A: Peeta Mellark...if he were at least 10 years older. He's tough and sweet and caring and intelligent. He's also unabashedly romantic. Wouldn't you like to someone to declare his love for you to an entire nation, even if it was right before you were suppose to kill each other? Also, he only has eyes for Katniss...
And so, Brenna's Goodbye Letter to Love Lost But Never Really Had:
They say timing is everything, and I used to think that was silly. You can control timing, somewhat. You can wait until the timing is better, or you can fix the things that make the timing bad. Very few things are outside the realm of your control, at least once you decide to do something about them.

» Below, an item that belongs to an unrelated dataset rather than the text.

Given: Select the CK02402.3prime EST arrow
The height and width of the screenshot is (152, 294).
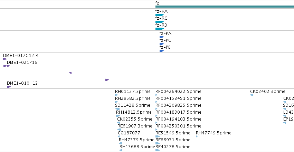Looking at the screenshot, I should click(252, 95).
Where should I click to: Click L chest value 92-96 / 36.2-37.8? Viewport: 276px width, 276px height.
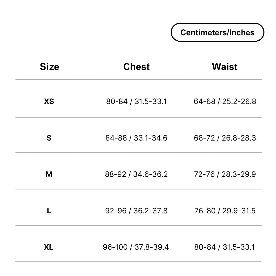(x=136, y=211)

I don't think I believe that anymore.
What I believe is now that had we met a year or two later, we'd be dating. We wouldn't have had the people or circumstances around us that we did then. We'd hit it off at a bar - we'd probably argue about sports - and you'd shyly ask me for my number. You'd wait the appropriate amount of days - I bet you're a wait three days kind of guy - and then ask me out, and our first date would be something like pizza or wings or a baseball game. I'd spend the night making of Tom Brady's hair; you'd remind me the Steelers lost to Tim Tebow. You'd walk me to the subway, or put me in a cab, and you'd kiss me goodnight, and I'd have butterflies the entire way home.
As fate would have it, we didn't meet last weekend. We met a couple of years ago, surrounded by messed up people in messed up situations. Neither of us really had it all together, and so we kept dancing around each other, making mistakes and bad decisions, drunken phone calls and text messages, and existing on the edge of something but never really diving in. And before we knew it, it had been two years, and it was old, and something had to to give.
I didn't want to have to do this. I held out hope for so long that you would just get it together and stop being stupid and realize that the spark we have doesn't happen every day. I wish you'd realized that it wasn't too late. I wish I could have told you I never stopped thinking you were genuinely a good person deep down, even though all my friends did. I wish you'd realized that I wasn't going to wait around forever and had done something about it.
So when you texted me last week, I didn't reply and I hit delete. I can't do this anymore. It's been going on for far too long. I've spent too many nights crying over you, and you don't deserve that from me. I can't go halfway with you. I've tried to stay friends and push my feelings to the side, but I've realized I just can't function like that, and so I have to cut you off completely. And that makes me really sad.
Whether you realize it or not, you were instrumental in getting me through the most awful period of my life. You were the distraction I needed when the world was crumbling around me. You were someone I looked forward to seeing, and your chats kept me company during late, lonely nights. Regardless of what we happened next, I will always be grateful to you for that.
I'm going to miss you like crazy. We haven't talked that much lately, but when we did, I smiled. The conversation flowed easily. There were no awkward silences. I'm going to miss your hugs, and your eyes, and the few times I got to kiss you, because dammit, they were good kisses. I'm going to miss arguing with you most, because that's when the sparks really flew, even though I recognize that no healthy relationship has ever been built from two people who like to argue with each other.
I wish the circumstances and timing had been different. I wish we could have existed in a vacuum without anyone else interfering. I wish we'd had a little more time living in the same state. And even as I'm writing this, I wish you'd call me and tell me that you screwed up and wanted to start over today, with the lives we're living now, surrounded by these people and these situations instead of those two years ago.
I'm pretty sure I'll see you again down the road. Fate isn't kind enough to me to let me off that easy. I hope it's far enough in the future that we've both found people who make us happy without any complications. I hope we can sit down over a beer and laugh about how silly we used to be.